The court’s jurisdiction in this case only covers the crime of genocide. The vast body of war crimes and crimes against humanity of which the Myanmar government and military have been accused has to be pursued in other forums, such as the International Criminal Court, which has its own Rohingya investigation underway.

Myanmar’s Weak Defense

The judges found that some of the worst atrocities allegedly committed against the Rohingya “are capable of falling within the provisions of the Convention.” This means genocidal acts may have taken place, and sets up the dispute required for the case to be argued on the merits.
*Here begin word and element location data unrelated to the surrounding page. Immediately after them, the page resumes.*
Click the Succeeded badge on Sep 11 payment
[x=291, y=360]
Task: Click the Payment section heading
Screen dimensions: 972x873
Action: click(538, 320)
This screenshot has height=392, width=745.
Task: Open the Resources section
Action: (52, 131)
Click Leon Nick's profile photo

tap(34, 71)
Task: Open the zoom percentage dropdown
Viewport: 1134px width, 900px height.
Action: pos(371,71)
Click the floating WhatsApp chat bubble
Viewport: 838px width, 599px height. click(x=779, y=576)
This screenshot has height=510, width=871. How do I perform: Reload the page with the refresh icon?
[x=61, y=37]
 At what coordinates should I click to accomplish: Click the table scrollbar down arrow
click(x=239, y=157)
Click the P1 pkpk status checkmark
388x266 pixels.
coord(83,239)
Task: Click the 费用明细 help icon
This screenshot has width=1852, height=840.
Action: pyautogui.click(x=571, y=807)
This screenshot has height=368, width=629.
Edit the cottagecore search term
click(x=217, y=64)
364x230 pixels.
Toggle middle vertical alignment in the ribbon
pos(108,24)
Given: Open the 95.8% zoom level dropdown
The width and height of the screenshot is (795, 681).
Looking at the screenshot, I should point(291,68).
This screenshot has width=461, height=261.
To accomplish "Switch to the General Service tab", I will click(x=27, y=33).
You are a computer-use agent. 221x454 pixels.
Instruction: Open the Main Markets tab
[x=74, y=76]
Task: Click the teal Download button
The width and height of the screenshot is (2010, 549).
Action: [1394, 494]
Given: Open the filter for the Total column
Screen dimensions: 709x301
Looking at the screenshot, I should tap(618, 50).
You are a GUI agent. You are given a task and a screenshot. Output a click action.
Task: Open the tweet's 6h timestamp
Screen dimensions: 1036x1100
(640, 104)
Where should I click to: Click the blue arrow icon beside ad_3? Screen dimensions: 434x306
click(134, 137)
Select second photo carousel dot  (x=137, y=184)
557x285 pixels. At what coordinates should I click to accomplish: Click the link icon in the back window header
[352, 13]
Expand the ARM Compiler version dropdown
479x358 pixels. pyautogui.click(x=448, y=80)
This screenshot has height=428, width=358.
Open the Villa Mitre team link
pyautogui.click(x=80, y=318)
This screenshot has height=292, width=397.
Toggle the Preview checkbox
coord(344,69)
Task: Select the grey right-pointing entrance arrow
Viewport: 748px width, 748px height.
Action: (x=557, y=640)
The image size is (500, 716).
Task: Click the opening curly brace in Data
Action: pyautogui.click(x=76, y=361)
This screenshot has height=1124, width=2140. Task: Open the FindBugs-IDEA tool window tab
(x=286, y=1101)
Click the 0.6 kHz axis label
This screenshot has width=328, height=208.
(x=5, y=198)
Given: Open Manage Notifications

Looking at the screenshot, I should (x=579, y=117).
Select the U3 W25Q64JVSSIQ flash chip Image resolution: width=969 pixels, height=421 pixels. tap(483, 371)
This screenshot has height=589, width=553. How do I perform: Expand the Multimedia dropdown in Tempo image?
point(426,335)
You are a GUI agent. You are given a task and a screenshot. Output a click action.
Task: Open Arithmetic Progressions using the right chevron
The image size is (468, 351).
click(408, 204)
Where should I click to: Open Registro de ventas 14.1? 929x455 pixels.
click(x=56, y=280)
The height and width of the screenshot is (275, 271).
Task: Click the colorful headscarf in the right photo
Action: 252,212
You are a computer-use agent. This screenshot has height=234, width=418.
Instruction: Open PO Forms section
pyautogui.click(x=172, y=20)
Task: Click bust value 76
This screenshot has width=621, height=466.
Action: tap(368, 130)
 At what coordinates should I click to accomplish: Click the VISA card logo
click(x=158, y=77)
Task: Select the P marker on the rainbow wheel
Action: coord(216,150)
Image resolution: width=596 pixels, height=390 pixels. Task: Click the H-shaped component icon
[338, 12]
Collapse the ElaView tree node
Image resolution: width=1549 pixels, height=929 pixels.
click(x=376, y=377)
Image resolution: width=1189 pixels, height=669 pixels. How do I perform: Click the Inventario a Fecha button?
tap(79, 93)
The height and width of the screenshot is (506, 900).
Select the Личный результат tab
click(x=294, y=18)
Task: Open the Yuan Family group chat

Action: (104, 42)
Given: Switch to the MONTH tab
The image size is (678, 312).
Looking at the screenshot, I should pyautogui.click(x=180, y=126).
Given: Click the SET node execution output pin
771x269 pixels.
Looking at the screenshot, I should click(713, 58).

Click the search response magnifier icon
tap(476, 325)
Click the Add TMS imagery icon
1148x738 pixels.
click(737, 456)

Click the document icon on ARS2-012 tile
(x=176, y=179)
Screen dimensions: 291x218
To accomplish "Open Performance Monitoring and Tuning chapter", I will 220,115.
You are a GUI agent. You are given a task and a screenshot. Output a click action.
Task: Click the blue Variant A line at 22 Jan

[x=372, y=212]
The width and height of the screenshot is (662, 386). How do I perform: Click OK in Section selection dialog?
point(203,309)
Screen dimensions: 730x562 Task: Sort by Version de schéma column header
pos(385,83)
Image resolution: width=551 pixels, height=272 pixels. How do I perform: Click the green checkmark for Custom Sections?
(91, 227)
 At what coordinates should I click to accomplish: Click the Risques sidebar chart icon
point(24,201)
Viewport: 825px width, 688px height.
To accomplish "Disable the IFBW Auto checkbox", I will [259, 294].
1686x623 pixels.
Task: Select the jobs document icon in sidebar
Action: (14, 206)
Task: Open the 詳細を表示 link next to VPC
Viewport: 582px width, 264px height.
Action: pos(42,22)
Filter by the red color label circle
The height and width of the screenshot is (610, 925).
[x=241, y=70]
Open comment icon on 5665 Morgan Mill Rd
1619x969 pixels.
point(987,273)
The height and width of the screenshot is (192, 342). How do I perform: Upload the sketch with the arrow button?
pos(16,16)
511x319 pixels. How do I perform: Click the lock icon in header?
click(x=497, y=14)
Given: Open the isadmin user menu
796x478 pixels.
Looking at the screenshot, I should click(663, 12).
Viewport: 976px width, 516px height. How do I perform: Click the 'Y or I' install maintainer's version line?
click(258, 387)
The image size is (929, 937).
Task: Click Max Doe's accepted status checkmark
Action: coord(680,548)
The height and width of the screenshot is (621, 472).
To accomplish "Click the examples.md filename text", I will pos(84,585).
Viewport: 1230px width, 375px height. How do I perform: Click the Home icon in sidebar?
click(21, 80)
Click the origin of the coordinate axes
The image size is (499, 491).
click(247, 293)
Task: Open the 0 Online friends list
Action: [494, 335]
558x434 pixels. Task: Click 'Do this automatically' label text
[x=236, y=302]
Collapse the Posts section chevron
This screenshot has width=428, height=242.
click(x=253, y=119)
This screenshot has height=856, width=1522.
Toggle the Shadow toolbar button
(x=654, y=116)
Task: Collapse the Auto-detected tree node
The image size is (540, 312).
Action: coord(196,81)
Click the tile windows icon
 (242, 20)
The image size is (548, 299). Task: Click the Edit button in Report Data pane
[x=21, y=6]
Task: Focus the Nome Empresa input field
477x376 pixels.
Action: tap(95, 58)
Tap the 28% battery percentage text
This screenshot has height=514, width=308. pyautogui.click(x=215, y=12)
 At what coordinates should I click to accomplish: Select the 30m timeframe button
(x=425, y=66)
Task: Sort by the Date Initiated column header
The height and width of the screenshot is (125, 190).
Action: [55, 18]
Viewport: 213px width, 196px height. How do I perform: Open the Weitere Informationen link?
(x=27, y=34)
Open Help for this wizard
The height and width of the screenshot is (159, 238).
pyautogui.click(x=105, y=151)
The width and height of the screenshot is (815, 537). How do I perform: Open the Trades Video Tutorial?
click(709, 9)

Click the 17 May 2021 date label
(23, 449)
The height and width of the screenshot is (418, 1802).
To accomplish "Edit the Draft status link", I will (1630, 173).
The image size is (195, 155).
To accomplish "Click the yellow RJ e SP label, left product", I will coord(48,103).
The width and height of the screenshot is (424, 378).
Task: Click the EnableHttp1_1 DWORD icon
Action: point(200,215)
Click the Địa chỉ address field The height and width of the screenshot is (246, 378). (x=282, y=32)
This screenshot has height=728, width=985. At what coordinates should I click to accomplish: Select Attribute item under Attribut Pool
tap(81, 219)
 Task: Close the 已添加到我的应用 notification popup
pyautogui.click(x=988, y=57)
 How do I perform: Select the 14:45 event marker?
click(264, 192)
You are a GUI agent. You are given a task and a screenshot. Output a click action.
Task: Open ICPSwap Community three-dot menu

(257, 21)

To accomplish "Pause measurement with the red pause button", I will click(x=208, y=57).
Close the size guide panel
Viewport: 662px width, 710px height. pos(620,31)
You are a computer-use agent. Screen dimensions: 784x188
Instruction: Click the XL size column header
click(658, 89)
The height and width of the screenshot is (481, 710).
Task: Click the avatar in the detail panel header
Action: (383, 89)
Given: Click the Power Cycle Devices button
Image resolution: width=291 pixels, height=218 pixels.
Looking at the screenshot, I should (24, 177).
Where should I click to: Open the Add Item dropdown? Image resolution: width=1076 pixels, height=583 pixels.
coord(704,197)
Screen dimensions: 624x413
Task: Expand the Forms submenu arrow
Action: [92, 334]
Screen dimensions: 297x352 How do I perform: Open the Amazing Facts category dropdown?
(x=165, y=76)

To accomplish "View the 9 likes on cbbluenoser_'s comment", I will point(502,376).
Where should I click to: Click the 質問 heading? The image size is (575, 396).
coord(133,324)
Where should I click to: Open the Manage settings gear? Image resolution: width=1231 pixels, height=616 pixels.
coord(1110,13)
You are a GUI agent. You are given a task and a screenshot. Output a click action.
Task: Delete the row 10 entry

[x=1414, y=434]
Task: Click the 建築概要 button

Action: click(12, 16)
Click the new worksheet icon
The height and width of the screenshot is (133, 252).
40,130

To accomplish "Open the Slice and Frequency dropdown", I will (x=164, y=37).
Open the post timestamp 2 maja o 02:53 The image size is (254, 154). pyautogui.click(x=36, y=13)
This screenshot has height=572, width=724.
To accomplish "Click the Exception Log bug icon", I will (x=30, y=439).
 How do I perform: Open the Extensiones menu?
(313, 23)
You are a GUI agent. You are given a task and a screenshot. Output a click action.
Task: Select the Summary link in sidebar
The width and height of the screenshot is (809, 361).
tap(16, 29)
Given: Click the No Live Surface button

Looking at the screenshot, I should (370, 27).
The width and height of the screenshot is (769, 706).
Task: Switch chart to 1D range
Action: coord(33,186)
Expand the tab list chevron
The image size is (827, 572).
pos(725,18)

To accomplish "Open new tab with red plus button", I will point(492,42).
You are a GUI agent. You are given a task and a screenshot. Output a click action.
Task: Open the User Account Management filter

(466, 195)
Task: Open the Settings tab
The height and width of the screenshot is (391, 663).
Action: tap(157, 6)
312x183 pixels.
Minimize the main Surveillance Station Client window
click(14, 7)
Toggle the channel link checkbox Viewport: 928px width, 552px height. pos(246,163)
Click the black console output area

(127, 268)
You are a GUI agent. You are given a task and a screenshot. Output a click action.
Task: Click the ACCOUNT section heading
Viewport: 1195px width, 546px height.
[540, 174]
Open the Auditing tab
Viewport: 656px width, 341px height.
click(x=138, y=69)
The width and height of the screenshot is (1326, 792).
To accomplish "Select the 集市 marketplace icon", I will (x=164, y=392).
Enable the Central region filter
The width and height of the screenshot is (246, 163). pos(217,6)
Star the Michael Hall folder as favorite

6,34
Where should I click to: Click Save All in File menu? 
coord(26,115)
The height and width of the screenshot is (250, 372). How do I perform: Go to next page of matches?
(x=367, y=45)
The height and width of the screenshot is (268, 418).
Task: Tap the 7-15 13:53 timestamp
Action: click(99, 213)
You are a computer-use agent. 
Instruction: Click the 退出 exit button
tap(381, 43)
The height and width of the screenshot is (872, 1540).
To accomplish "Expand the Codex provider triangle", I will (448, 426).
  • The court shot down Myanmar’s view that a “plausible claim” under the Genocide Convention must at this stage include evidence demonstrating specific genocidal intent. There need not be a showing of specific genocidal intent to destroy all or part of a protected group of people—which is difficult to prove on the merits—as a predicate to ordering provisional measures. Nor is it necessary to show that genocide is the only plausible reading of the facts to move ahead with such measures.
  • The court ruled that it has jurisdiction over the case and that there is indeed a “dispute” between two states parties, Gambia and Myanmar. This is critical, because Myanmar had argued that Gambia sued Myanmar simply as a proxy for the Organization of Islamic Cooperation, which supports the judicial initiative to hold Myanmar accountable for assaults on the Rohingya. Gambia can sue in its own right as a state party to the convention.
  • The judges found that the Rohingya “appear to be a protected group” to be shielded by the Genocide Convention.* 
  • The court also rejected Myanmar’s domestically popular claim, which was advanced in The Hague last month, that the ongoing internal conflict between armed groups, some aligned with the Rohingya, and the Myanmar military overshadows the nation’s obligations under the Genocide Convention. The existence of war, in the court’s view, is essentially irrelevant: “The context invoked by Myanmar does not stand in the way of the Court’s assessment of the existence of a real and imminent risk of irreparable prejudice to the rights protected under the Convention.”

A Test for International Justice

Diplomats, political leaders, and humanitarian agencies will have to keep up their fight to protect the long-suffering Rohingya. The provisional measures ordered by the court are legally binding on Myanmar. However, only the UN Security Council can enforce them, and the prospect of that happening is remote with possible vetoes from China and Russia.

So, as the case moves to the next stage and the court awaits Myanmar’s response in the months ahead, the force of the law itself will be severely tested.

*Editor’s note: This point was edited to clarify the court’s finding related to the protected status of the Rohingya.